Beş yıldır bulunduğumuz hücrede yazmadık ve konuşmadık. Bizden çaldığı dişlerle bizi boğazlamaya devam ettiği halde sabrımızı olgunlaştırıp kandırdığı insanların bir parça da olsa onu tanımalarını bekledik. Kabaran duygularımızı düşüncelere beynimizde uçuşan düşünceleri sentezlere ortaya çıkan sentezleri kavramlara dönüştürdükten sonra bu satırları yazmaya başladık. Yıllarca olgunlaştırdığımız bu değerlendirmede hâlâ duygusal yaklaşımların bazı izleri varsa; o da insanın duygu yüklü doğasına ve Apo kişiliğinin vahametine bağlanmalıdır.
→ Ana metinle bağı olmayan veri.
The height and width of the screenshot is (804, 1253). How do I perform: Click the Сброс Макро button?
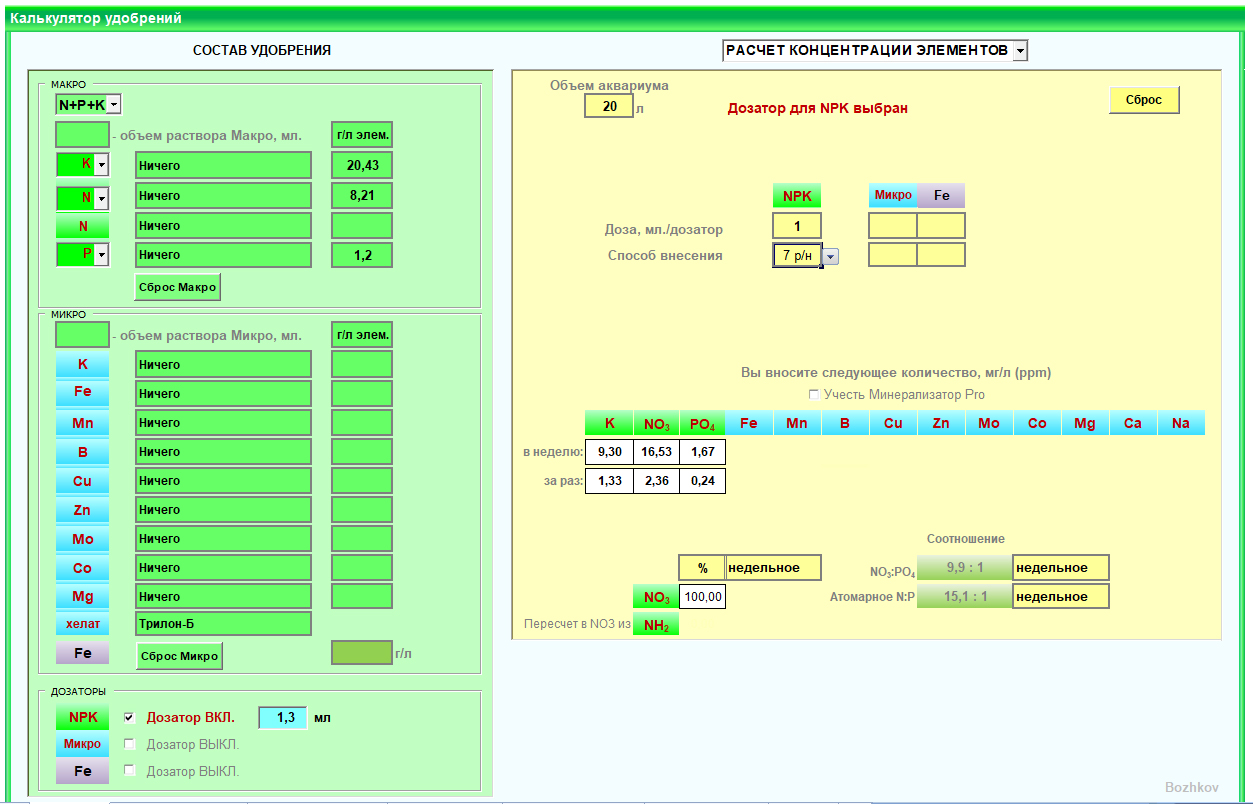(177, 288)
Apo kişiliği sadece örgüt elemanlarının ya da güvenlik kuvvetlerinin ölümüne değil sıradan insanların çocukların kadınların ölümlerine de sevinirdi. Çünkü her ölüm haberinin kavganın gelişmişliğinin göstergesi olduğunu düşünürdü. Şimdilerde "Bütün bunlar istemim dışında gelişti. Kanı durdurmakla uğraşıyordum." Yalanını uydurmaya çalışıyor. Hem de ortada dağ kadar yazılı sözlü görsel materyal dururken.
Pınarcık Derecik Başbağlar Ömerli ve daha birçok köy baskınlarının talimatını bizzat kendisinin verdiği ve bu amaçla özel gruplar oluşturduğu katliamlardan sonra bu grupları ödüllendirdiği kayıtlarla belgelidir. "Talimatlarınıza uymayanların ayağına bir taş bağlayıp Zap suyuna atın" talimatı ve benzeri talimatları da o vermişti. Bu talimatlar doğrultusunda onlarca militan azgın sulara atılmıştı.
1992 yılında Kuzey Irak'a yönelik gerçekleşen operasyonlarda yaralanan ve bir mağarada tedavi edilen 17 militanın kurşuna dizilmesi emrini bizatihi Apo kişiliği verdi. Bu talimat Cemil Bayık tarafından uygulandı. Benzer bir katliamda Kuzey Irak'ın Hakurk bölgesinde yapıldı. Bu katliamı uygulama şerefine Osman Öcalan nail oldu.